# Connecting multiple EHDs



## Tulsa1 (Oct 15, 2003)

Here's a really cool idea (if it will work on our DVRs)
For those with multiple external hard drives

http://www.cyberguys.com/product-details/?productid=66418&core_cross=SEARCH_SKU

Not bad for $17.99


----------



## barryaz1 (Feb 5, 2007)

Hmmm. It would be nice if my 722k actually realized I had an EHD, which after 7.51 it hasn't.

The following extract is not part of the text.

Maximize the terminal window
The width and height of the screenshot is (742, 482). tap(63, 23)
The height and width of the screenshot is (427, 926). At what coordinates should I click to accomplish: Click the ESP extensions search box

I will spend part of this weekend trying different things before I figure out now it would be with Direct or even the evil Cox.


----------



## P Smith (Jul 25, 2002)

Tulsa1 said:


> Here's a really cool idea (if it will work on our DVRs)
> For those with multiple external hard drives
> 
> http://www.cyberguys.com/product-details/?productid=66418&core_cross=SEARCH_SKU
> ...


I see its price as $24.95 there ... same hub for $10 with free AirMail shipping; for $8.90/free s/h here


----------



## n0qcu (Mar 23, 2002)

P Smith said:


> I see its price as $24.95 there ... same hub for $10 with free AirMail shipping; for $8.90/free s/h here


Neither of those cheaper ones include a power supply so good luck finding a proper one.


----------



## P Smith (Jul 25, 2002)

It never been an issue. 
Any 5VDC, 2 A or 4A (depend of requirement of all simultaneously active connected USB devices) will be good.


----------